Kahn doesn't expect the California Post will turn a profit. He
points out that the New York Post isn't a big moneymaker for News
Corp., but rather it serves another purpose, which is “to bludgeon
its enemies” and curry favor with people in power on the right.
Nonetheless, the corporation's New York Post Media Group, which
includes several media properties, is a player in both local and
national politics. It routinely pushes on culture-war pressure
points, and it has broken such political stories as the Hunter Biden
laptop saga. The Post has an avid reader in President Donald Trump,
who gave its “Pod Force One” podcast an interview last summer.
It launches at a volatile moment for the industry
However bold its intentions, the venture is being launched into a
turbulent atmosphere for the news business, particularly print
papers. More than 3,200 of them have closed nationwide since 2005,
according to figures kept by Northwestern University's Medill School
of Journalism. The online world spawned new information sources and
influencers, changed news consumers' tastes and habits, and upended
the advertising market on which newspapers relied.
California, with a population of nearly 40 million, still has dozens
of newspapers, including dailies in and around Los Angeles and other
major cities. But the nation’s second-most-populous city hasn’t had
a dedicated tabloid focused on regional issues in recent memory.

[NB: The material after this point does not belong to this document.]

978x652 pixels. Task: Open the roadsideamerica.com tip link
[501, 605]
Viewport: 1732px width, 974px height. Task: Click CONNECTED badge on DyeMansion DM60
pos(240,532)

Meanwhile, venerable institutions like the Los Angeles Times have
been hit with major layoffs.
The launch of a paper edition of the Post “defies logic" as news
outlets in major metro areas are rapidly shrinking their print
footprint, said Ted Johnson, a media and politics editor for
Deadline in Washington, D.C., who reported in Los Angeles for 28
years.
“But Rupert Murdoch, his first love is print,” Johnson said.